Opinion almost equally divided on new rules for ‘high-risk’ artificial intelligence

18Jul - by aiuniverse - 0 - In Uncategorized

Source: sciencebusiness.net

New legislation is needed for “high-risk” applications of artificial intelligence (AI), in the view of a slim majority of companies that responded to a recent European Commission consultation.

The commission on Friday published an overview of the 1,215 responses it received on possible AI legislation, which show a wide mix of opinions on how Europe should regulate the technology.

The dilemma for politicians is deciding whether to draw up brand new rules or modify existing legislation.

Forty two per cent of respondents backed the introduction of a new regulatory framework on AI, while another 33 per cent said it could be dealt with by changing existing legislation. Only 3 per cent say current legislation is sufficient.

“It is interesting to note that respondents from industry and businesswere more likely to agree with limiting new compulsory requirements to high-risk applications [by] a percentage of 54.6 per cent,” the commission noted. High-risk applications could include self-driving cars, facial recognition technology and AI used in healthcare.

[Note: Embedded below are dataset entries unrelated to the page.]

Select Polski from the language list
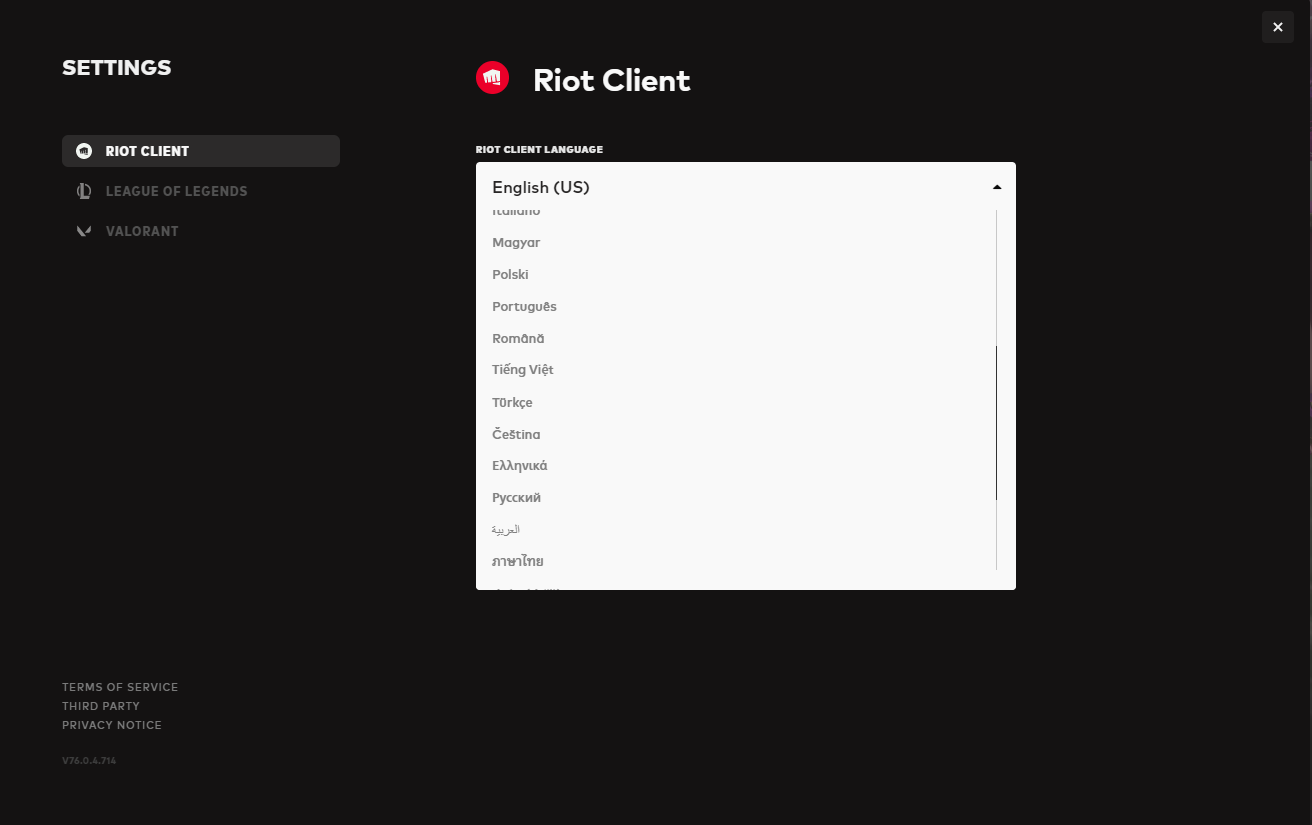 [x=510, y=275]
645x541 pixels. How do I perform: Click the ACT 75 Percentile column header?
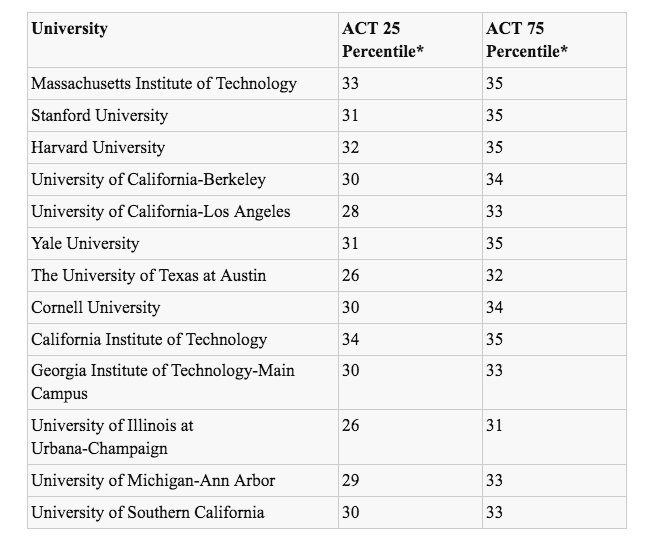(x=527, y=40)
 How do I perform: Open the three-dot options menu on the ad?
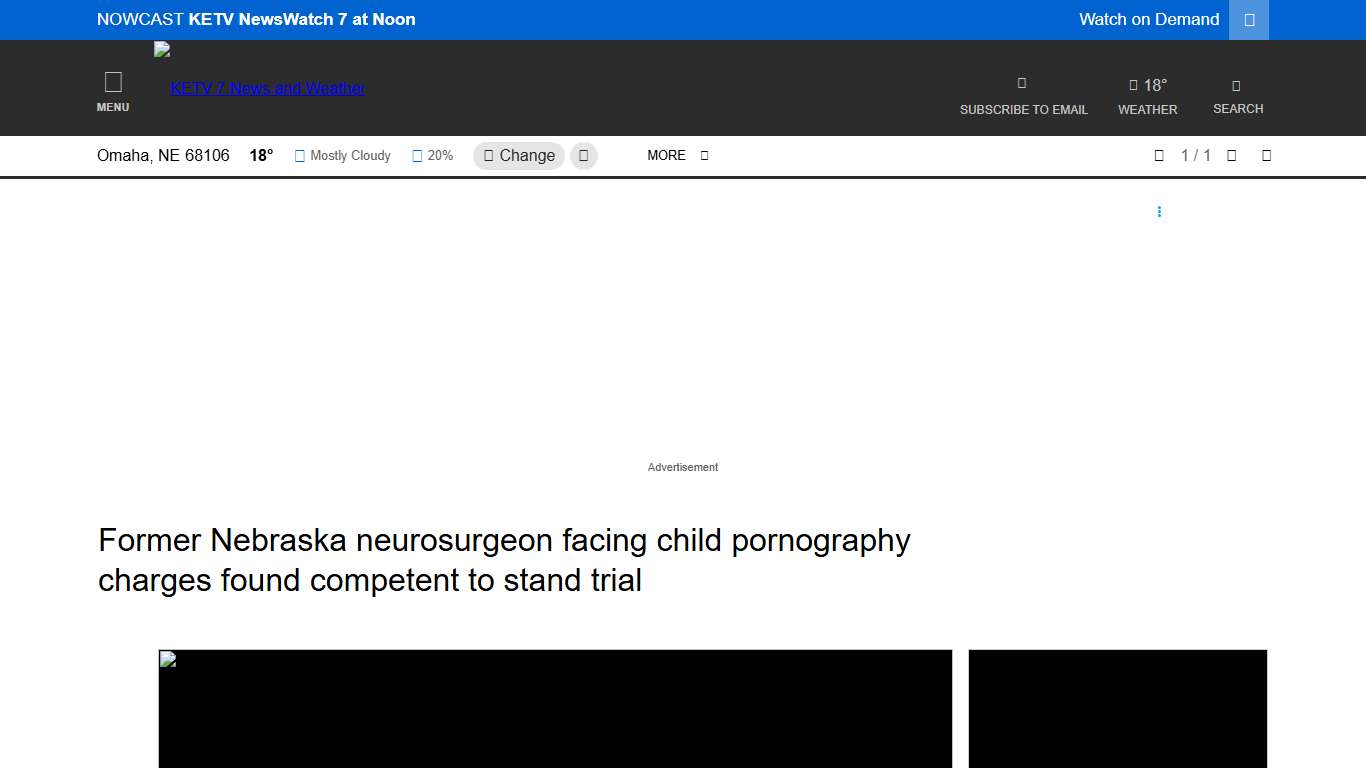[1159, 211]
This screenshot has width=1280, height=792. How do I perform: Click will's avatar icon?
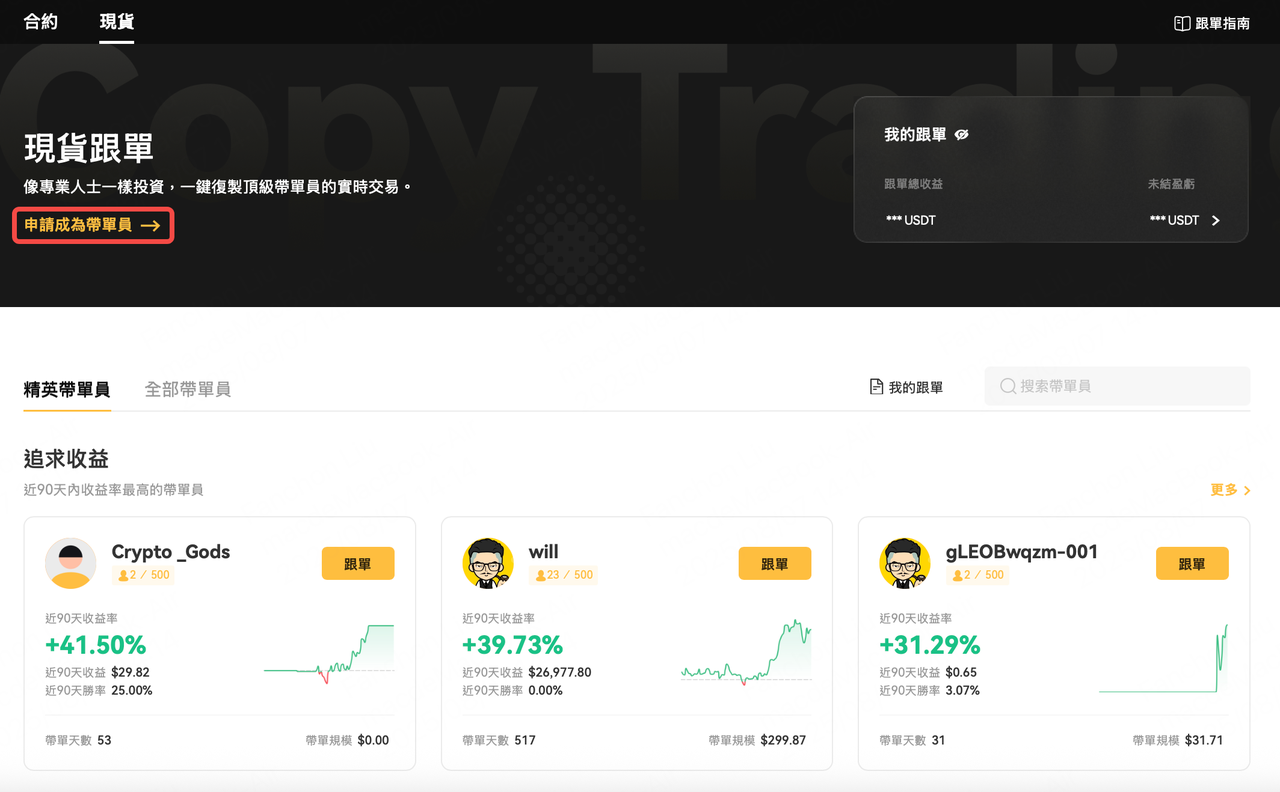tap(488, 563)
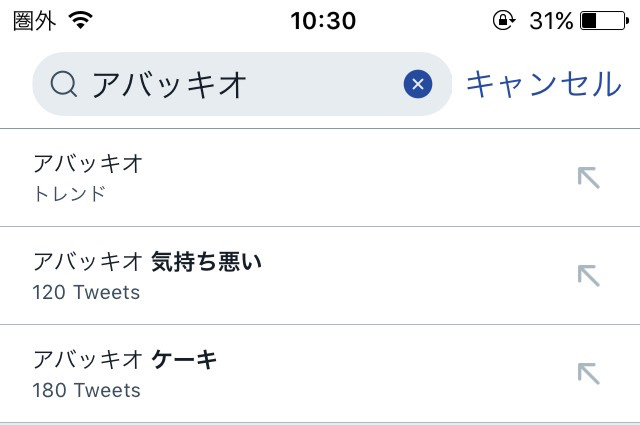
Task: Tap the 31% battery percentage text
Action: tap(551, 20)
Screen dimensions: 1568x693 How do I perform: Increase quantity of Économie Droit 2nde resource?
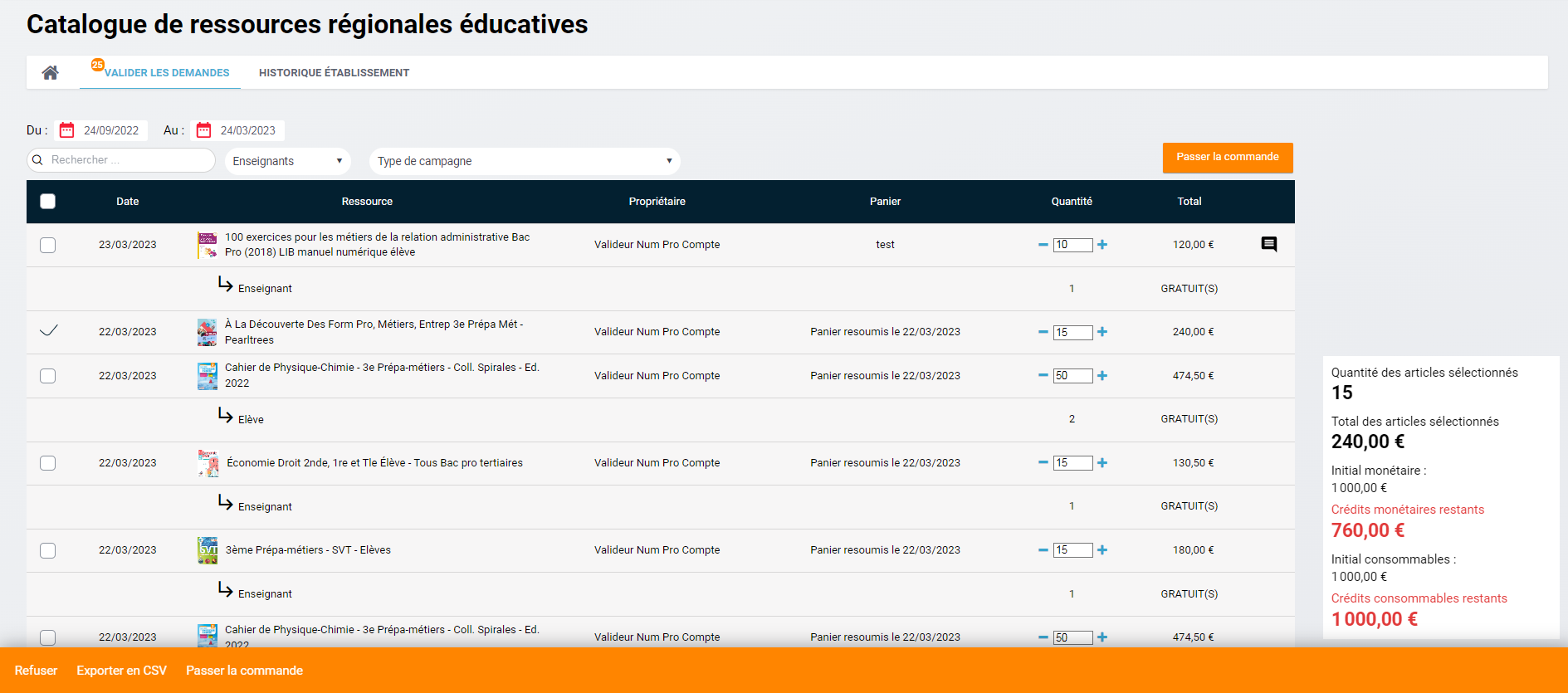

The consultation, which ran until June, followed publication of an EU AI white paper in February, spelling out options for AI laws. The paper likened the current situation to “the Wild West”, with AI applications like facial recognition technology coming into use without proper oversight.

Companies and researchers are aware the technology they are developing comes with risks.

The overwhelming majority of responses acknowledged the possibility of AI “breaching fundamental rights” and that use of AI may lead to discriminatory outcomes. “Ninety per cent and 87 per cent of respondents [respectively] find these concerns important or very important,” the commission said.

Contributions arrived from all over the world, including the EU’s 27 member states and India, China, Japan, Syria, Iraq, Brazil, Mexico, Canada, the US and the UK.